WHAT IS BEING ASKED
Please return every line of the records that contains the word "computer".

[Opening GIVEN RECORDS section]

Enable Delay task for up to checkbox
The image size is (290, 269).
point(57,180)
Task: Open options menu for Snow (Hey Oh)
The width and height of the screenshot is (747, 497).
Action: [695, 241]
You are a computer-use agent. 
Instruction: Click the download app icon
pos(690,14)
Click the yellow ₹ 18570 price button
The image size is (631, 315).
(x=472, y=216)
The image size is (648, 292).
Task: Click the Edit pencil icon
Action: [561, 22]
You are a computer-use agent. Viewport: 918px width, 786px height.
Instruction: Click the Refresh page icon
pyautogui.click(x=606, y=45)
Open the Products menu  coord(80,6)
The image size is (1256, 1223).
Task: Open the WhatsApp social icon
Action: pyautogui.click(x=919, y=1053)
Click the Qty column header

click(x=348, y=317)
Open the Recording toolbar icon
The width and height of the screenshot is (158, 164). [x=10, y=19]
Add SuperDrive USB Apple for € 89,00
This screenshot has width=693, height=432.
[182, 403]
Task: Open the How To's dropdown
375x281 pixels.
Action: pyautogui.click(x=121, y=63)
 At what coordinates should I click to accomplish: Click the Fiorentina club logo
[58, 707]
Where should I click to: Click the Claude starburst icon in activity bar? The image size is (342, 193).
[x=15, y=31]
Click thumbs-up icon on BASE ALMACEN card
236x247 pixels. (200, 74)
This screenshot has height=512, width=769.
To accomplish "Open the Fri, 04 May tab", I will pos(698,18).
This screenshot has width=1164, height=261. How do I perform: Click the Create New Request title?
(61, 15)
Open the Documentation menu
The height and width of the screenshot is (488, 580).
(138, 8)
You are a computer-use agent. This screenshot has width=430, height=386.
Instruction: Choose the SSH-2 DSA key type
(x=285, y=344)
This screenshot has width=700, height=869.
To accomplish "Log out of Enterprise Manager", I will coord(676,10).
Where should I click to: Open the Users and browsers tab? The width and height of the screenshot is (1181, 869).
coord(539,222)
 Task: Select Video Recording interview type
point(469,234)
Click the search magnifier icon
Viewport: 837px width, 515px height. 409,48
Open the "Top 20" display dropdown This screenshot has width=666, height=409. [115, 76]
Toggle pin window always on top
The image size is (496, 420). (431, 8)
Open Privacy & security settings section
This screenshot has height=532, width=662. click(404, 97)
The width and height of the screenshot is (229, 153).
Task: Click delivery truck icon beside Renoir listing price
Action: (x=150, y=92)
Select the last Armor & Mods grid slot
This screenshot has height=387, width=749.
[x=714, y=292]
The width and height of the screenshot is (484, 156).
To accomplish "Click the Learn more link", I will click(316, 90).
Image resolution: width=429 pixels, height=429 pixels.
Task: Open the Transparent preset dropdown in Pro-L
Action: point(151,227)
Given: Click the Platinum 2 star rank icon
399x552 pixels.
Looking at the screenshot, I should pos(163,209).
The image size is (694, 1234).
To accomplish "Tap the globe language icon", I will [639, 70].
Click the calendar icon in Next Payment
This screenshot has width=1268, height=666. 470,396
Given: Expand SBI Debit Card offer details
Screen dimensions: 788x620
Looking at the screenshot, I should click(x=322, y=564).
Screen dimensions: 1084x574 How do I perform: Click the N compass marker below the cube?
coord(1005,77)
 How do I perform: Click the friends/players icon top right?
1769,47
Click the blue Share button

[Closing GIVEN RECORDS section]

ANSWER SPACE
You are a computer-use agent. 
You are a computer-use agent. Viewport: 918px width, 786px height.
You are a computer-use agent. This screenshot has width=430, height=386.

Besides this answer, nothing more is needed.